Wednesday, February 25, 2009

The Numbers Game

1. 10. 32? What's your magic number?

A few weeks ago a college acquaintance and I met for drinks. Somehow, after a few too many beers, we got around to the topic of partners. And how many. His number was three times mine. He wasn't exactly proud, but I told him for a guy, it's ok. Am I validating the double standard? I think I'm just accepting that few guys will turn down a willing partner. My drinking buddy assured me that since my number was not as high as his, it wasn't bad. But I wondered if he was reassuring me or hoping to add one on to both of our numbers at some point in time.

I won't reveal my number to the masses, but let's just say a few too many drinks and I'm often easily persuaded. I'm not saying I'm easy but I like having a good time. And I think I've had my fair share of one-nighters to boot. But before I get into too much detail, do numbers matter?

If you met someone and they told you their number was 17, would your opinion of them drastically change? 71? What about the make out slut who is still a virgin?

If someone didn't know me, I'm not sure I'd want them knowing my number. But if your new partner tells you their number, would you freak if it was outrageously high? Or low? Or accumulated in a very short period of time? What about emotional attachment? A very low percentage of my number I actually cared about in any way shape or form. Can I discount my number to reflect that?

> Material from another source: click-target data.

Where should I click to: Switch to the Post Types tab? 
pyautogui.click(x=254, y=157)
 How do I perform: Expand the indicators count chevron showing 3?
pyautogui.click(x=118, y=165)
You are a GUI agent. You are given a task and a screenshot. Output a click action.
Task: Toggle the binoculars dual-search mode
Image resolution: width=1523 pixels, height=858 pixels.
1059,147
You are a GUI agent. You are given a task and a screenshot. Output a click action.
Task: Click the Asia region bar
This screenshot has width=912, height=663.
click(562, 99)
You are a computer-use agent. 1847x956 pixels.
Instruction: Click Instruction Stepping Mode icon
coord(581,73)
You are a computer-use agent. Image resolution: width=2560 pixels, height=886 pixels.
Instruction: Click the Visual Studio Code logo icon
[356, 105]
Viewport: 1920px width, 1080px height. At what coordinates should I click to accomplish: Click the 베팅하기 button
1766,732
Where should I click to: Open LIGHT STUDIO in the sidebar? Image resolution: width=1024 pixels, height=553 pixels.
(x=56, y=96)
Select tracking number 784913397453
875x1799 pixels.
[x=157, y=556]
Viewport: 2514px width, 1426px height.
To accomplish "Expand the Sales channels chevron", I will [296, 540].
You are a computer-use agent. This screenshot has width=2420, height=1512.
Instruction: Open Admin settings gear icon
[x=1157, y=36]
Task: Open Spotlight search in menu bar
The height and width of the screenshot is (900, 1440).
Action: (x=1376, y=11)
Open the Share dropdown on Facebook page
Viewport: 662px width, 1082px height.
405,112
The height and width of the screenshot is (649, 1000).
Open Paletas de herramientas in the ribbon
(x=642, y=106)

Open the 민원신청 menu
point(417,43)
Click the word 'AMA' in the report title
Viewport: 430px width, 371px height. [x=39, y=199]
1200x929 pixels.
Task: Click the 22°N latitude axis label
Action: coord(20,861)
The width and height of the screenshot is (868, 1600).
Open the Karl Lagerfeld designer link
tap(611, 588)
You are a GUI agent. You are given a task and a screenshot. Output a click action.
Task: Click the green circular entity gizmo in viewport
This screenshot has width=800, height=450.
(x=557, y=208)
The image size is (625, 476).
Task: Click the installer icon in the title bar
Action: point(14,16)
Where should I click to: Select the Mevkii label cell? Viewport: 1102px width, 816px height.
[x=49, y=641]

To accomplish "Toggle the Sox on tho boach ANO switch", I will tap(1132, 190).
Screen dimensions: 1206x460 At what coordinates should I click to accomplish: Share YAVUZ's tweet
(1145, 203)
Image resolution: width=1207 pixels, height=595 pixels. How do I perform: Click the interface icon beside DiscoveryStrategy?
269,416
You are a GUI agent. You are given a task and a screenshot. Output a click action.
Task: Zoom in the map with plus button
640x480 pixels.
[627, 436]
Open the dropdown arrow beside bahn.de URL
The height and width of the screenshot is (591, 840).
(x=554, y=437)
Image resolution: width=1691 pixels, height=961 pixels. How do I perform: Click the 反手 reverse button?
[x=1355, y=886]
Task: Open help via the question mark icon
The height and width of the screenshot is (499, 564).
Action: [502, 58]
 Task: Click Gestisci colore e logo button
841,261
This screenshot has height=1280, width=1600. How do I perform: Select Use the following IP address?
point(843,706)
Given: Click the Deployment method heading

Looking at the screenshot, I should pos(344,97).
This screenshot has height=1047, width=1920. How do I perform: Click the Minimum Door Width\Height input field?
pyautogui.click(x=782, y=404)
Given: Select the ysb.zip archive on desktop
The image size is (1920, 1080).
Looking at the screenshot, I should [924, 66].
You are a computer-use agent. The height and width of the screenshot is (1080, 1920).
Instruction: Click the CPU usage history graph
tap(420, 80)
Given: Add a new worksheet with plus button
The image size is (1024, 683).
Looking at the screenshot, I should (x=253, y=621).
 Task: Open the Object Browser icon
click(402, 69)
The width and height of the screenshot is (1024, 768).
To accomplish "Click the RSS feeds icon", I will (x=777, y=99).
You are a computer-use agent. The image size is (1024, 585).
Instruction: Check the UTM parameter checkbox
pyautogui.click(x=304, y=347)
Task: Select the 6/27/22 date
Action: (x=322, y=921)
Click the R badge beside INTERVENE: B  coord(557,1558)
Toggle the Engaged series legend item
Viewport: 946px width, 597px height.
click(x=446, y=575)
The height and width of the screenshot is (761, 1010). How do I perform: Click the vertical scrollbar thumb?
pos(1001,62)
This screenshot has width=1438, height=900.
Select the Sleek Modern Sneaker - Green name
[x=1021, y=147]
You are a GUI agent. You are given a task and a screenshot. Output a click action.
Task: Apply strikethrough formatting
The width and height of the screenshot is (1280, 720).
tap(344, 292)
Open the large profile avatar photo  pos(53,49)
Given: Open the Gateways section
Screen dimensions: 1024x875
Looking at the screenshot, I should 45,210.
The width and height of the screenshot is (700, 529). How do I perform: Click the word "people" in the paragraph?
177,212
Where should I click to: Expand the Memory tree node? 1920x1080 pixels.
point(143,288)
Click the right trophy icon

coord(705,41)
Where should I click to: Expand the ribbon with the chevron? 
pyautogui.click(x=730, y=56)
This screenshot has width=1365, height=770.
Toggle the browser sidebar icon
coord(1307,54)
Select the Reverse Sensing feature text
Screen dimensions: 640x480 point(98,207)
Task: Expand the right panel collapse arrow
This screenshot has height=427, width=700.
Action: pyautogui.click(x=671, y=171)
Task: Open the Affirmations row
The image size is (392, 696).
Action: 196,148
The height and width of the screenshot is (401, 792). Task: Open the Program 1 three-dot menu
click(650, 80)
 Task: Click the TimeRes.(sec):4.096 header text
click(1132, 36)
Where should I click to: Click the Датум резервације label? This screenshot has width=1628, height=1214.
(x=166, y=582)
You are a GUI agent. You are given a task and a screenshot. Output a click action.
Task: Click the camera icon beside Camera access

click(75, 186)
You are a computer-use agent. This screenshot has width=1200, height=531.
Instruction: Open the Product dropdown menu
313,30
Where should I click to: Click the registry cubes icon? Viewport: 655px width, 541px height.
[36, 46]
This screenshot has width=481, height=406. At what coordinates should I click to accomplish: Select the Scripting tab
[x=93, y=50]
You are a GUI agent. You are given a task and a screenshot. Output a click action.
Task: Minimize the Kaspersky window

Another big question is drunk sex. The majority of my partners had me only after I was under the influence. If being drunk doesn't count, my number would drop significantly. And back to emotions, there were zero involved in my drunken escapades. I like to think of drunken one-nighters as a contract of sorts, both parties seeking physical enjoyment consent and it is assumed there will not be cuddling or follow up phone calls.

But if numbers are purely a tally of notches on the bedpost, I guess rationalizing is just a waste of time. Maybe we should just throw numbers out the window and let the past stay in the past. Or use the don't ask, don't tell method? Lie? Who knows.